フリードリヒを売って、エクスリーガ騎士団の地位を取り戻す。
マリアンヌが抗議しようとも、反抗の意志を見せようとも関係ない。必要なのはエクスリーガの使い手であり、マリアンヌ個人ではない。使い物にならないのなら、殺して新しい使い手が選定されるのを待てばいいのだ。
報せを受けた騎士団幹部たちは、すぐさま宮廷と連絡を取って事に臨んだ。フリードリヒを破滅さえさせれば、ある程度の状況は好転する。そう読んだのだ。
「さあ、マリアンヌ様」
準備は完全に整ったようだった。騎士たちは全身鎧を脱ぎ捨てて、弓を手にしている。逃げても追ってくる敵に射掛ける構えだ。相手が空を飛ぶなら、それに対応した武器を選ぶまでだ。
「聞かれよ!そなたは歴戦のオークと見受けられるが、どうか!」
慎重に近付いていたイクトールとロザリーが足を止めた。話を聞く気はあるらしいとわかり、騎士たちはまず安堵した。

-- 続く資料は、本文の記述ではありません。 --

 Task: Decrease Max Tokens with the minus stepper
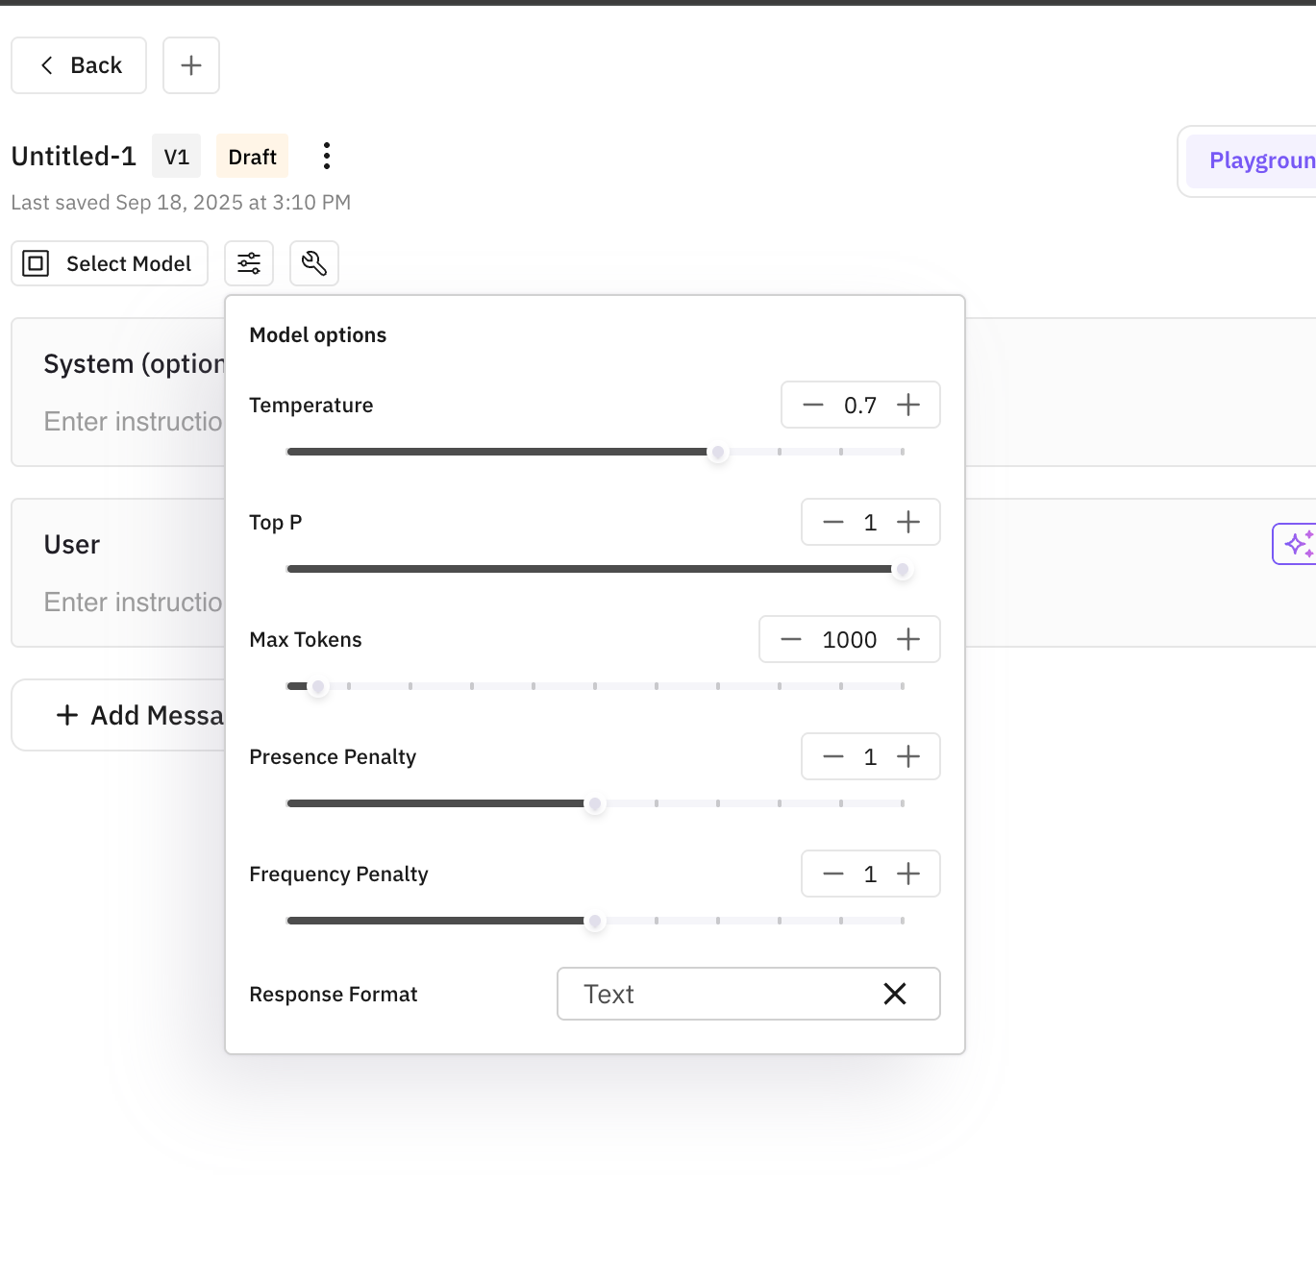[790, 639]
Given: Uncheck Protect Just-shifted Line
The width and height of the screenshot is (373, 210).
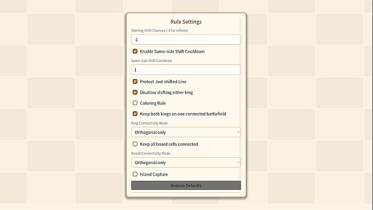Looking at the screenshot, I should tap(135, 81).
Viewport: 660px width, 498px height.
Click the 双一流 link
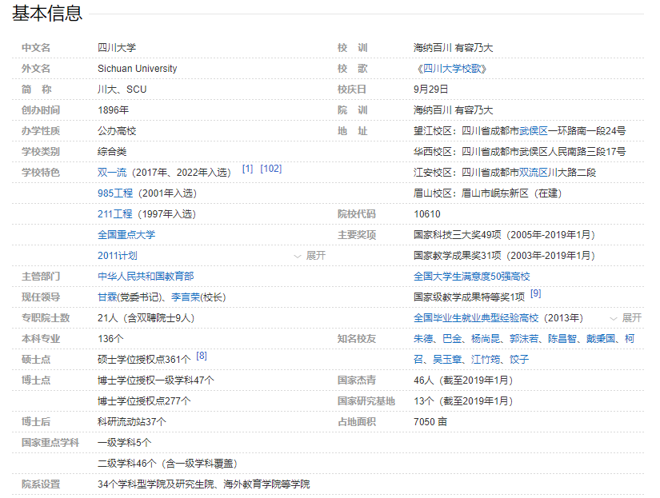(x=110, y=172)
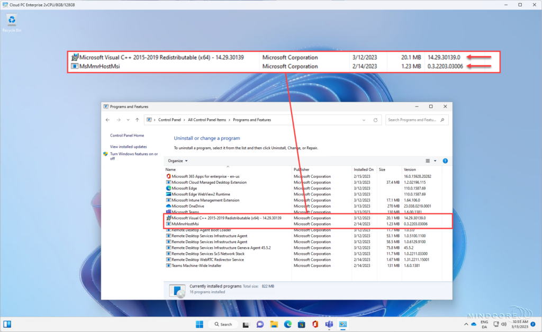Open the Recycle Bin desktop icon

[x=12, y=22]
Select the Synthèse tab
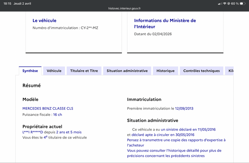Screen dimensions: 249x163 [30, 71]
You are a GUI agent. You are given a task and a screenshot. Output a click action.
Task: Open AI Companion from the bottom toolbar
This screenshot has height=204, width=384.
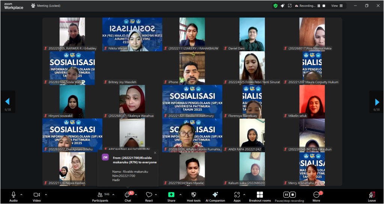click(215, 195)
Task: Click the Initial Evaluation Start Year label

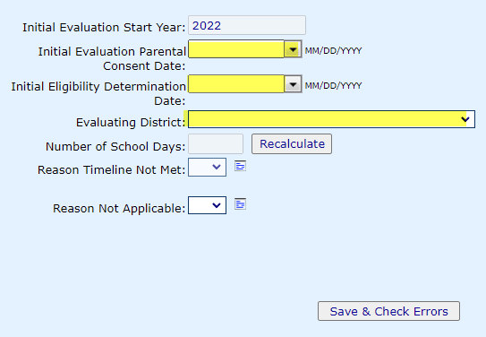Action: point(104,27)
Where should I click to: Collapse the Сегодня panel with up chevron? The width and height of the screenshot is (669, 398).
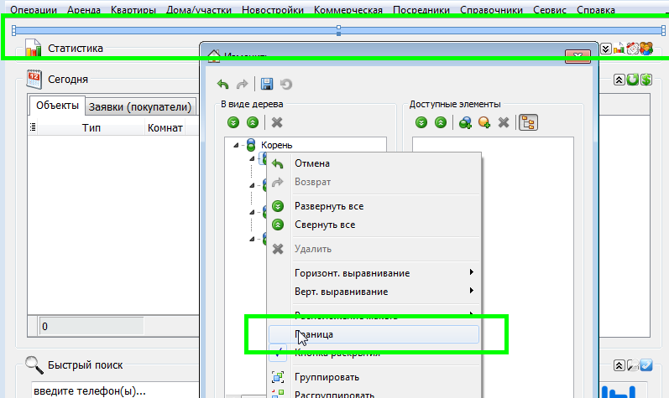coord(619,80)
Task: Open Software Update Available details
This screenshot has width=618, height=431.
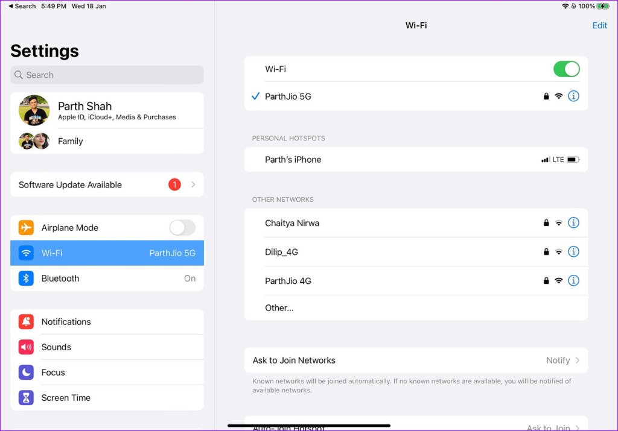Action: click(106, 184)
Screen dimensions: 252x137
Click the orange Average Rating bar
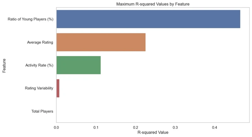coord(101,42)
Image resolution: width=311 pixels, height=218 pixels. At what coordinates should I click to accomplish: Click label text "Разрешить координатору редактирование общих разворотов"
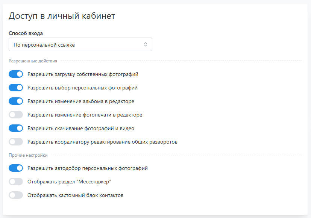102,142
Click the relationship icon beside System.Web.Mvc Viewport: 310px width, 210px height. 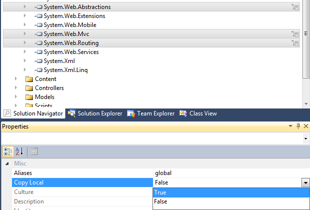tap(295, 34)
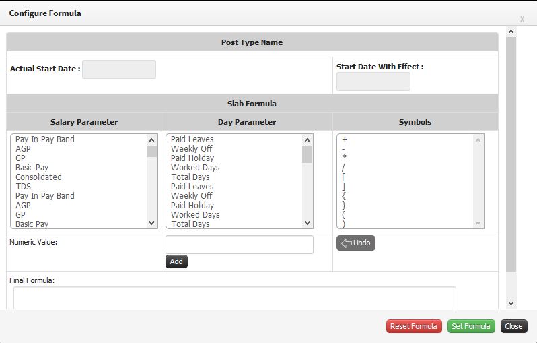Click Salary Parameter list down arrow
Viewport: 537px width, 343px height.
click(x=151, y=223)
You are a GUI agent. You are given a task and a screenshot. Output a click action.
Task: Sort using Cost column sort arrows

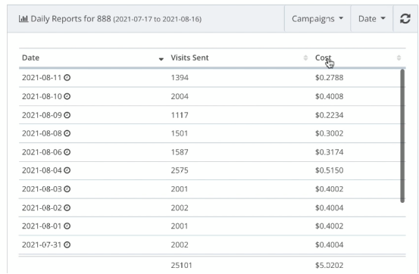click(x=399, y=58)
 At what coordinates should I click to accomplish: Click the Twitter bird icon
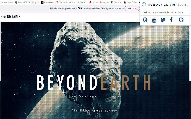[x=163, y=20]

「我ら騎士団を相手に1人でよくぞ戦い、そして打ち破った!見事というほかあるまい!」
相手を称えて叫びながら、騎士はフリードリヒをぐいと引っ張った。
「この方は我らが騎士団の副団長だ!此度の戦の責任をとるべく、この者の身柄をお渡ししたい。この者はフリードリヒ・カイザル・ド・フルール!フルール子爵家の当主にして、50アルパンの領主である!この者の身柄で、手打ちとしようではないか!」
騎士の言う意味は、子爵身分の男を捕虜として差し出すから、身の代金交渉はそちらでやれ。ということだった。